The soundtrack was composed by Howard Shore with additional songs and performances by Canadian indie rockers Metric and Somali rapper K’naan.
Video: 1.85:1. Audio: DTS-HD Master Audio 5.1. Extras: director’s commentary, “Citizens of Cosmopolis” feature-length documentary, 30 minutes of interviews with cast and crew. Studio: Entertainment One.
In this Canadian version of the successful BBC series adapted by husband-and-wife team Jeremy Carver and Anna Fricke, three friends — a vampire, a werewolf, and ghost — share a house in Boston together. As always, being housemates is the real problem for these twenty-somethings, but their peculiar hobbies and peccadillos do also create some inter-housel, inter-racial issues.
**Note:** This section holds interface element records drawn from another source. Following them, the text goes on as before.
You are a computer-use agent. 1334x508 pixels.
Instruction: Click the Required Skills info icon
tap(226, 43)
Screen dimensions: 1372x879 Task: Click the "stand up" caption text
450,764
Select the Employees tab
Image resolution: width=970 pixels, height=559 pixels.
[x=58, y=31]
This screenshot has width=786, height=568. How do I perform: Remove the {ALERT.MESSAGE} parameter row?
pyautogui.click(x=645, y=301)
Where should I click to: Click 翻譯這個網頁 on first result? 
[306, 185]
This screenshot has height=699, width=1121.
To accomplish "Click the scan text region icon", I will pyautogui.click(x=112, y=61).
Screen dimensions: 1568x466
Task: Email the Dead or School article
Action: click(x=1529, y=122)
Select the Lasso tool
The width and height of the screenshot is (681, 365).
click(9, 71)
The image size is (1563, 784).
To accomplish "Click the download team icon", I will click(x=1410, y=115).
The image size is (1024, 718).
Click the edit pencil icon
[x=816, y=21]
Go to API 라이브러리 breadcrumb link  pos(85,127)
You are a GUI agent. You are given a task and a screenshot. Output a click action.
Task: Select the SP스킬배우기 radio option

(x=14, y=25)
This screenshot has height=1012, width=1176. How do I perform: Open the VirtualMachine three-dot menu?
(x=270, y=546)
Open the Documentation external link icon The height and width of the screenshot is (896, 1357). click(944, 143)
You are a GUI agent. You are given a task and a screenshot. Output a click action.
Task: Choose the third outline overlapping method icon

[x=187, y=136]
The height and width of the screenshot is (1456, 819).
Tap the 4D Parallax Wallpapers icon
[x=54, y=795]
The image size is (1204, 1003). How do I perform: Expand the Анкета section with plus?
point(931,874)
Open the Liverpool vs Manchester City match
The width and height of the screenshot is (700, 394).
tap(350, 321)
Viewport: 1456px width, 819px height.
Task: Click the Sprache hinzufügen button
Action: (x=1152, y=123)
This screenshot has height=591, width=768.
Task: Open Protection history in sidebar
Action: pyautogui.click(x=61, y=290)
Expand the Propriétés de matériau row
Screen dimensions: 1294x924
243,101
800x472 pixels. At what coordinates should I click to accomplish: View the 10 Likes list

Aidan Waite (Sam Witwer), who, as a vampire since the Revolutionary War, makes the logical career choice to become a nurse in a hospital. Josh Levison (Sam Huntington) is a Jewish werewolf. He works as an orderly at the same hospital. Sally Malik (Meaghan Rath) is a ghost haunting Waite and Levison’s house and therefor doesn’t pay her share of the rent.
In Season 2 Waite encourages the vampires who used to follow Bishop to drink bagged blood instead of humans, Sally discovers she can take over living bodies, Nora Sergeant (Kristen Hager) — Levison’s nurse girlfriend whom he’d accidentally turned into another werewolf — is, understandably, irritated with him, queen of the vampires Mother (Deena Aziz) decides that all the vampires who were turned by Bishop should die (again) so that her daughter, Suren (Dichen Lachman), assisted by Waite, will rule over Boston.
This 4-disc set contains all 13 Season 2 episodes.
Video: 1.78:1. Audio: DTS-HD Master Audio 5.1, Dolby Digital 5.1. Extras: 60-minute making-of featurette, “Being Human Problems” featurette, 48-minute Being Human panel discussion from San Diego Comic-Con 2012 with the principal cast and co-executive producer Anna Fricke. Studio: Entertainment One.